## What is required
Write out the entries exactly, pictures excluded.

--- Given entries Enclosed Below ---

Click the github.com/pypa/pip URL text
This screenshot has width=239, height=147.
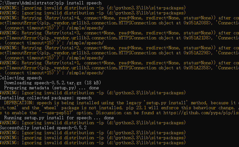pos(201,113)
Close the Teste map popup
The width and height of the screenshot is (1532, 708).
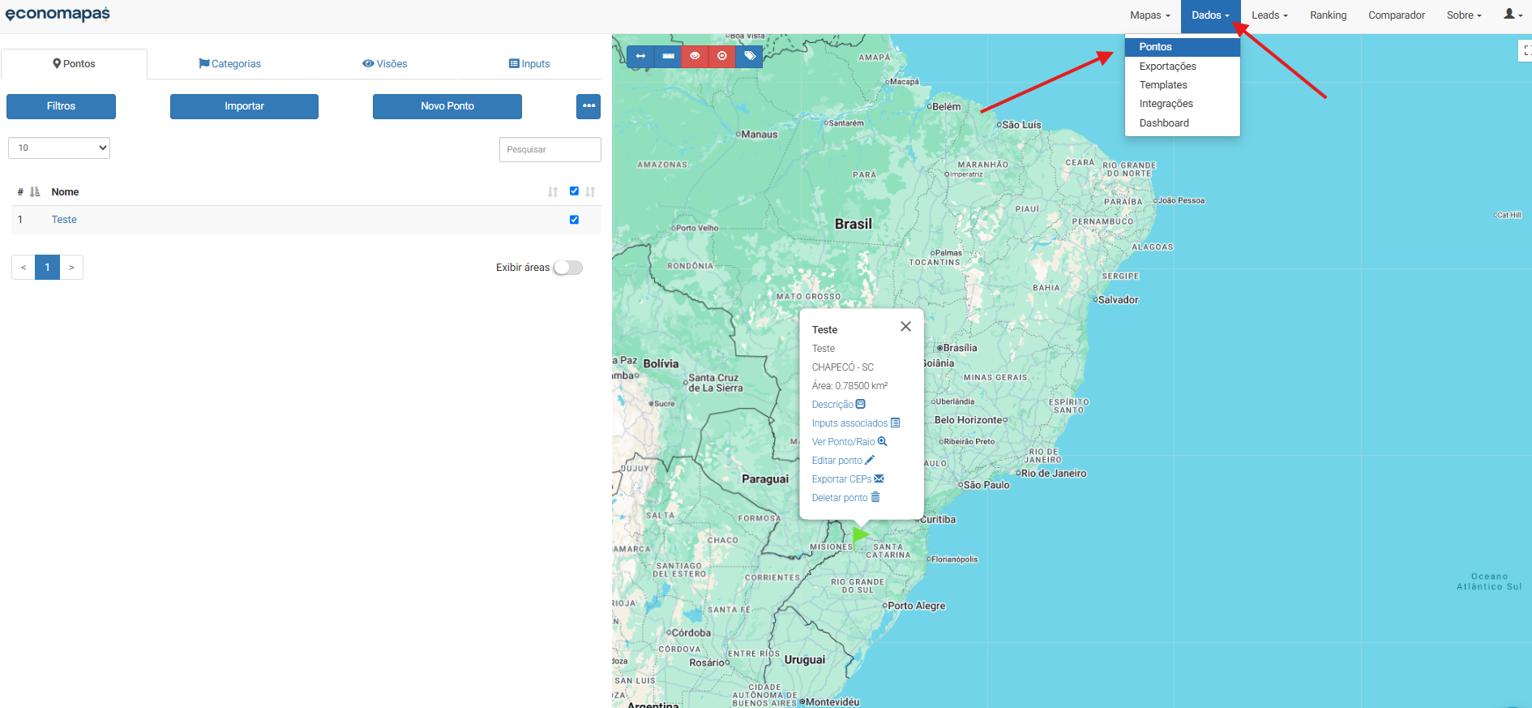(x=905, y=326)
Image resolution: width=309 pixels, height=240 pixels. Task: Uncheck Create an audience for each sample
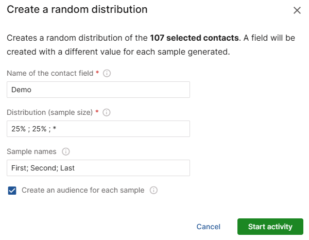click(x=12, y=191)
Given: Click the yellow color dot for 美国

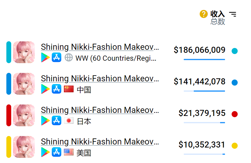Looking at the screenshot, I should [x=234, y=145].
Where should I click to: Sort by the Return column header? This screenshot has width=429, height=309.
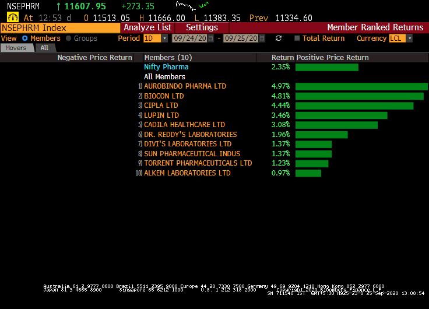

--- End of Enclosed Given entries ---

## Task output
Click the github.com/pypa/pip URL text
This screenshot has width=239, height=147.
pos(201,113)
Close the Teste map popup
The width and height of the screenshot is (1532, 708).
(x=905, y=326)
Image resolution: width=309 pixels, height=240 pixels. Task: Uncheck Create an audience for each sample
click(x=12, y=191)
Given: Click the yellow color dot for 美国

Looking at the screenshot, I should [x=234, y=145].
Where should I click to: Sort by the Return column header? This screenshot has width=429, height=309.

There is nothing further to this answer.